PE-backed Arax grows with $1.7 billion advisory addition

Advice aggregator Arax Investment Partners continues its recent string of acquisitions by signing a deal with a company with $1.7 billion under management.

Arax backed by private equity announced Tuesday that it is adding SRS Capital Advisors, a registered investment advisor in Denver, to the firm’s division that specializes in pure-play advisory firms. SRS Capital’s most recent Form ADV, filed with the Securities and Exchange Commission on May 15, shows that the company has 23 employees, 17 of whom are in advisory roles. Arax’s press release said the company was founded in 2004 and has branch offices in Pittsburgh and Philadelphia.

Even before adding $1.7 billion to AUM, Arax managed to grow its total assets to over $16 billion in just over a year through a series of acquisitions. The largest, announced on April 11, included Houston-based Capital Wealth Advisors and $8.8 billion in assets under management and advice.

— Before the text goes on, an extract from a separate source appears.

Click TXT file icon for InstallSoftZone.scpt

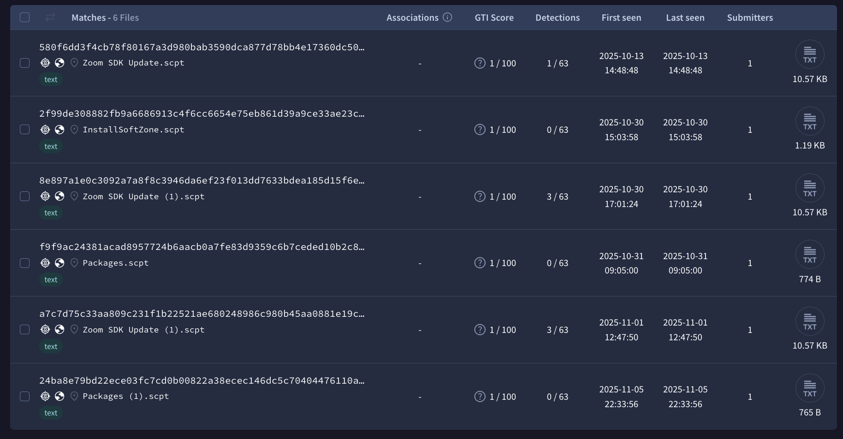(809, 121)
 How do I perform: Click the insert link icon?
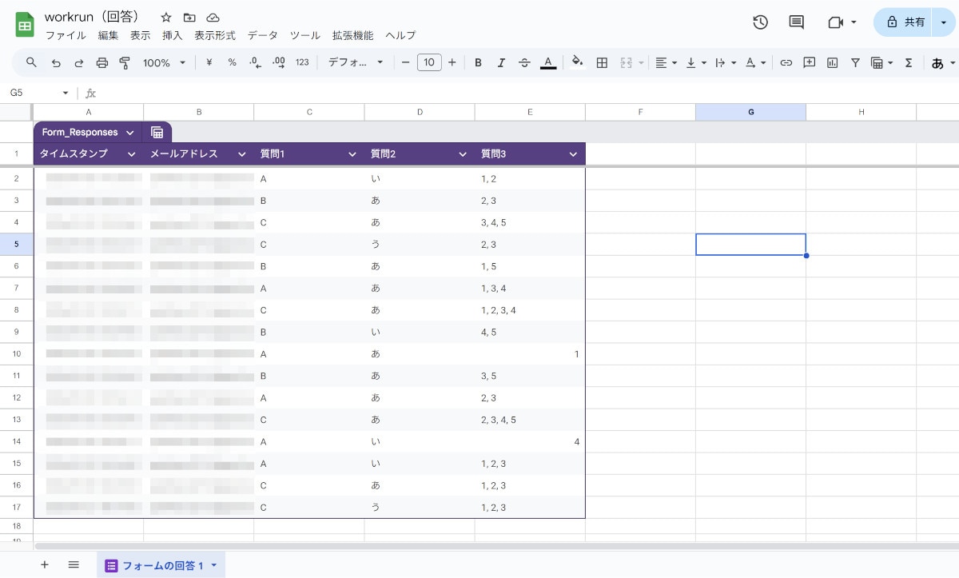pos(786,62)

These Arax transactions were sponsored by RedBird Capital Partners, a private equity firm with approximately $10 billion in assets under management. Arax is just one of many large aggregation companies tapping private money to further its ambitions – and it’s a trend that’s raising eyebrows in some parts of the industry.

PE Risks?

Speaking on Monday at Morgan Stanley’s annual conference on finance, payments and commercial real estate in the US in New York, Raymond James president and CFO Paul Shoukry said he believes all private equity-driven mergers and acquisitions benefit established public companies. Raymond James has been listed on the stock exchange since 1983.

“This long-term value proposition is the exact opposite of the value proposition offered by private equity firms,” said Shoukry, who is expected to become CEO next year. “They offer investors the highest possible return in the shortest possible time. And that, by definition, may require another catalyst that will trigger a disruptive event for advisors and their clients in three to five years.”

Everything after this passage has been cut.